## [Exercise aim]
Among the records below, find the line that has "A bélflórát is"; from there, give the lines again exactly, and stop after the line that has "Talpi bőnye gyulladás (321, 2428)".

Stored data entries:
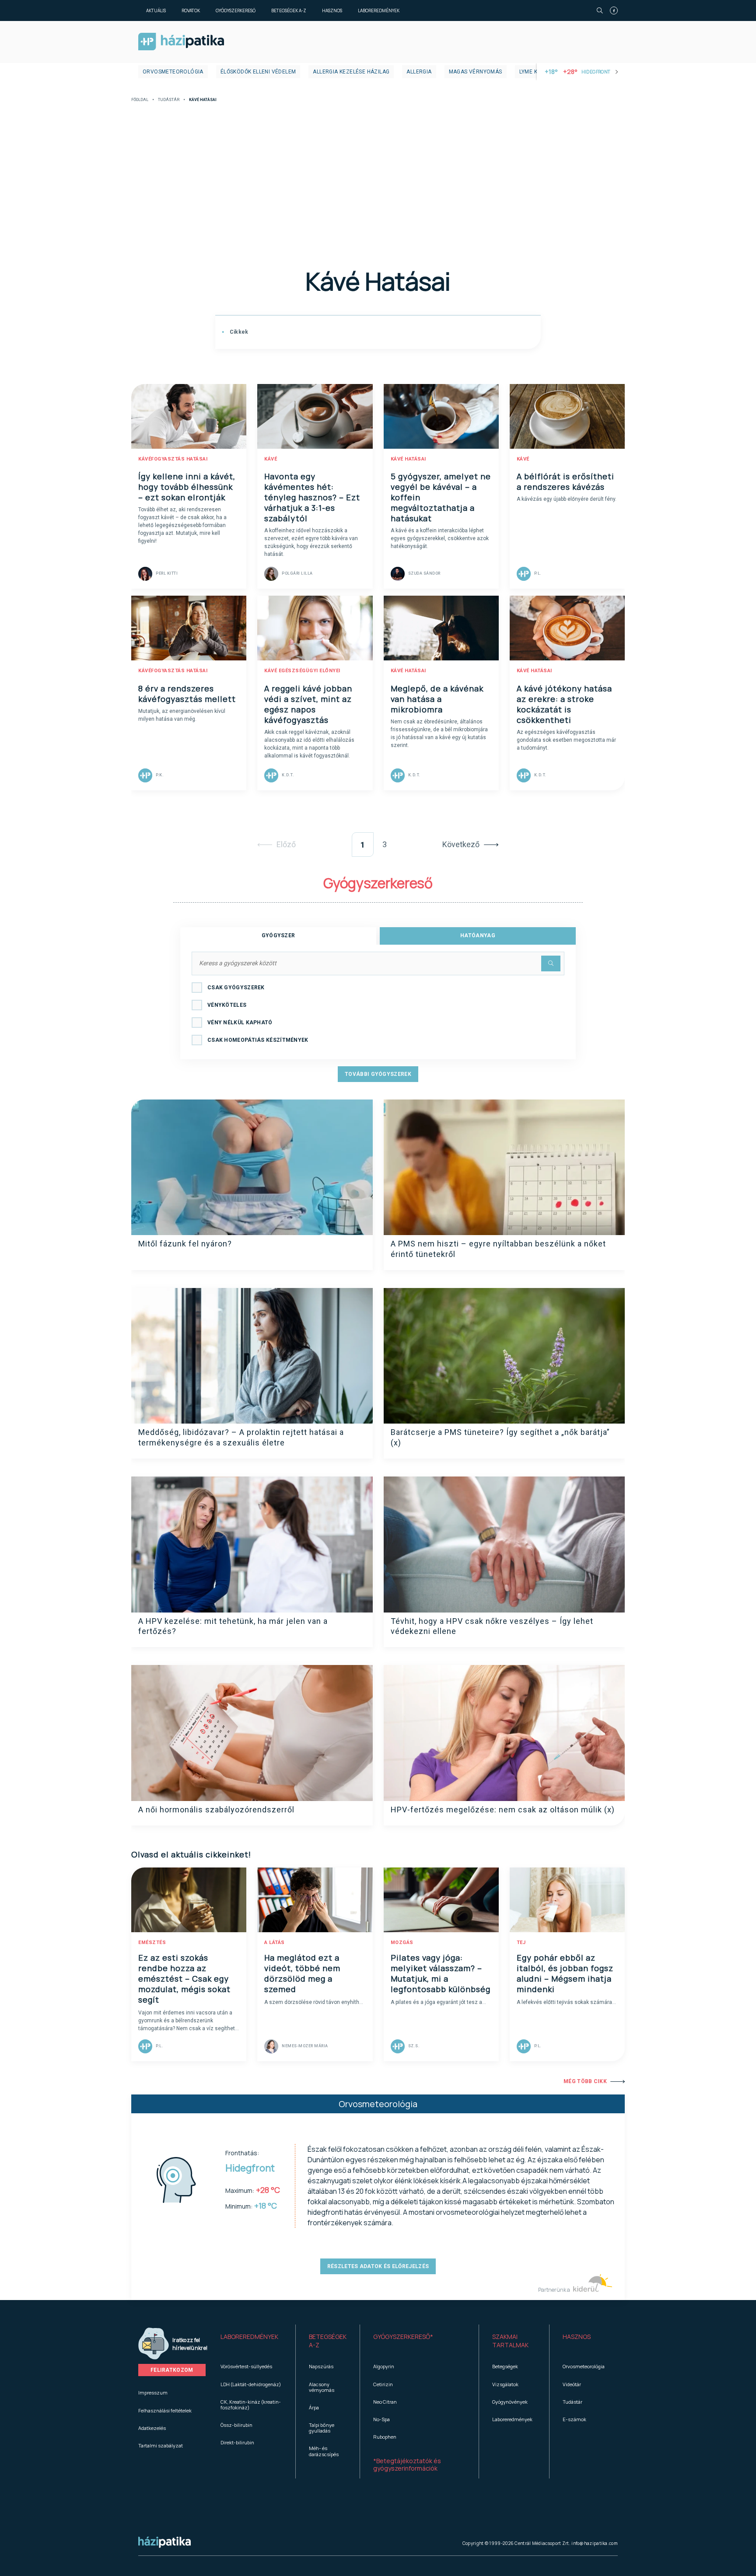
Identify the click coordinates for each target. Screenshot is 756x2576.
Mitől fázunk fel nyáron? (185, 1243)
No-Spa (381, 2419)
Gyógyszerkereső (236, 10)
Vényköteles (226, 1005)
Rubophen (384, 2436)
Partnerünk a (554, 2289)
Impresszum (153, 2392)
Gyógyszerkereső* (403, 2336)
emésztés (152, 1942)
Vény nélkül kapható (240, 1022)
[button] (251, 2341)
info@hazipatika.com (594, 2543)
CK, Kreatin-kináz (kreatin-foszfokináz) (250, 2404)
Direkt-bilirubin (237, 2442)
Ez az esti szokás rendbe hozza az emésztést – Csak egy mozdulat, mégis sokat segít (184, 1978)
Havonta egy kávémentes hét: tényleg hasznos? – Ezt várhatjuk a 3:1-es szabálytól (312, 497)
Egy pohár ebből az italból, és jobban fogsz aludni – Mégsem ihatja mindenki (565, 1973)
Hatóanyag (477, 935)
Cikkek (238, 332)
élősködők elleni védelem (258, 72)
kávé (270, 459)
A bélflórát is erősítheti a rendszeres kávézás (565, 481)
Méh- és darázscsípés (324, 2451)
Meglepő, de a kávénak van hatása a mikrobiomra (437, 699)
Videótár (572, 2384)
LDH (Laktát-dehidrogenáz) (250, 2384)
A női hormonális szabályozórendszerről (216, 1809)
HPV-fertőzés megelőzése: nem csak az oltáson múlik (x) (503, 1809)
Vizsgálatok (505, 2384)
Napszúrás (321, 2366)
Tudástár (168, 100)
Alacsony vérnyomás (321, 2387)
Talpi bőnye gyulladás (321, 2428)
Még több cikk (585, 2081)
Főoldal (139, 100)
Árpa (314, 2407)
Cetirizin (383, 2384)
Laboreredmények (378, 10)
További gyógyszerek (378, 1074)
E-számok (574, 2419)
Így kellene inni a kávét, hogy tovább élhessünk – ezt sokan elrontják (186, 487)
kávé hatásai (408, 459)
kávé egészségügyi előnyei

## [Output for this exercise]
A bélflórát is erősítheti a rendszeres kávézás (565, 481)
Méh- és darázscsípés (324, 2451)
Meglepő, de a kávénak van hatása a mikrobiomra (437, 699)
Videótár (572, 2384)
LDH (Laktát-dehidrogenáz) (250, 2384)
A női hormonális szabályozórendszerről (216, 1809)
HPV-fertőzés megelőzése: nem csak az oltáson múlik (x) (503, 1809)
Vizsgálatok (505, 2384)
Napszúrás (321, 2366)
Tudástár (168, 100)
Alacsony vérnyomás (321, 2387)
Talpi bőnye gyulladás (321, 2428)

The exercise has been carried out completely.